Written task:
Arrange the lines below as a Markdown table with a Line No. column and a Text column, starting at the line that contains "Screen dimensions: 469x346" and ending at the line that contains "Action: (x=915, y=51)". Number each line, skip any blank lines, and leave the pictures out.

Word and element locating rows:

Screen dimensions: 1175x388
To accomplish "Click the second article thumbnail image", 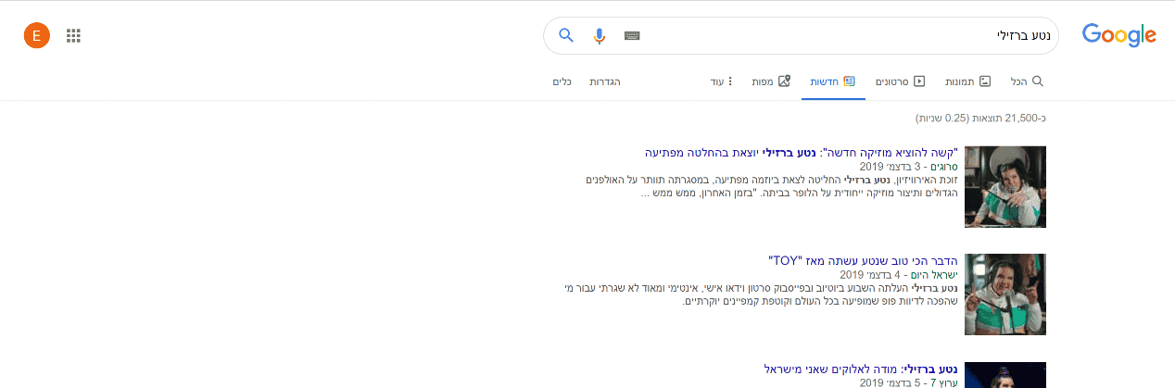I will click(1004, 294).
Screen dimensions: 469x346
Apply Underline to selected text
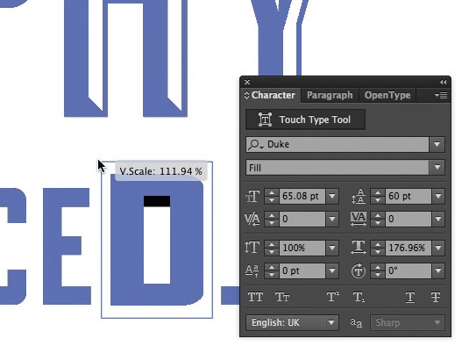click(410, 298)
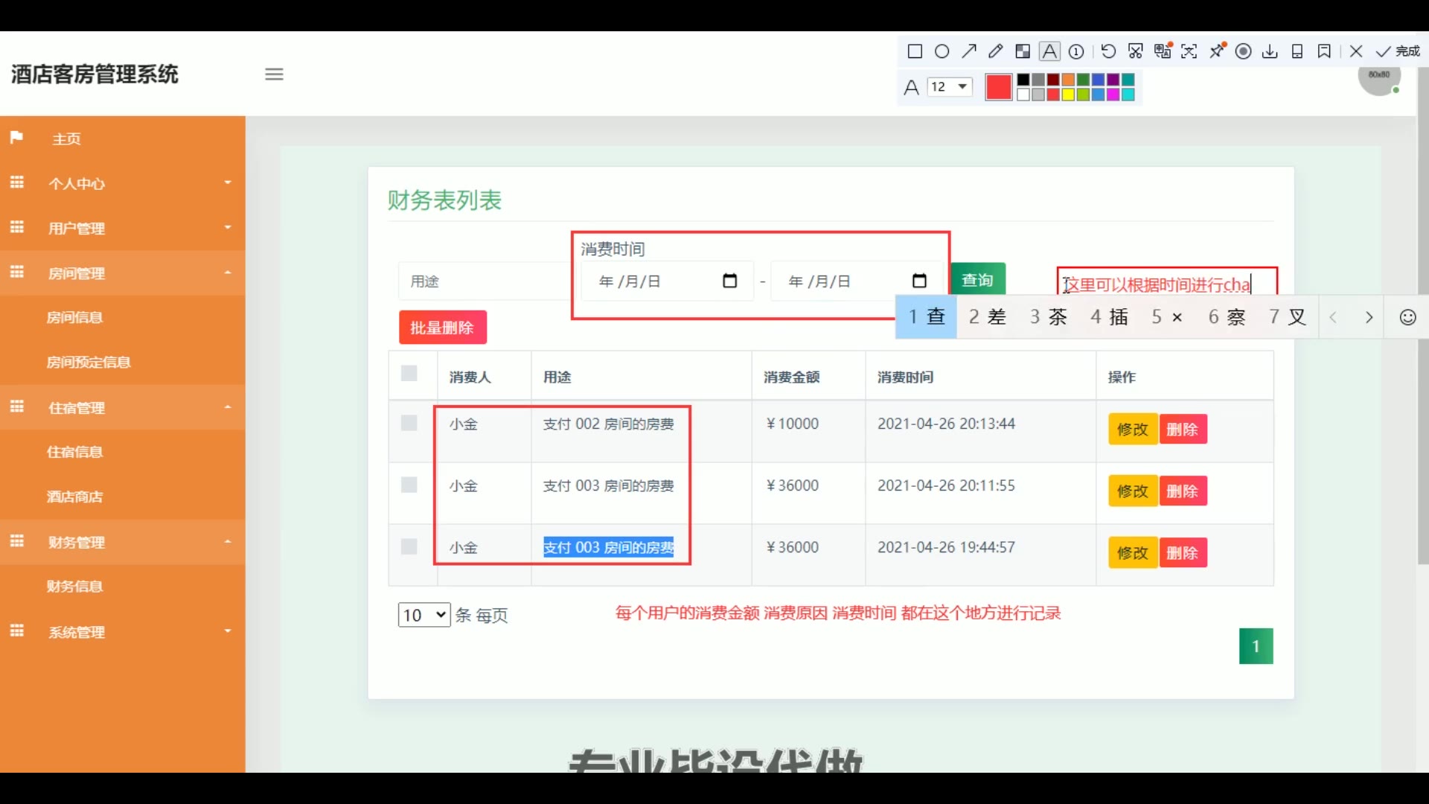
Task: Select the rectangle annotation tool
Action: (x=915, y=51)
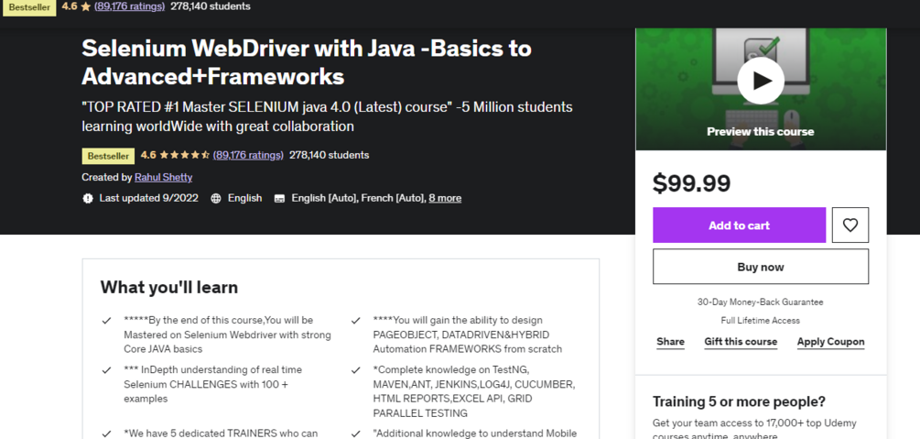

--

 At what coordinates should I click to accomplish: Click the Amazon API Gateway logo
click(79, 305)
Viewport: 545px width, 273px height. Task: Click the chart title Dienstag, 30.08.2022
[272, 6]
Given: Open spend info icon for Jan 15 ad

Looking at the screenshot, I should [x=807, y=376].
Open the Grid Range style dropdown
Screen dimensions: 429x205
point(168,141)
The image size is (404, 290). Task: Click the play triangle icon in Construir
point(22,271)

Reply to the task:
| Line No. | Text |
|---|---|
| 1 | Screen dimensions: 469x346 |
| 2 | Apply Underline to selected text |
| 3 | click(410, 298) |
| 4 | Task: Select the rectangle annotation tool |
| 5 | Action: (x=915, y=51) |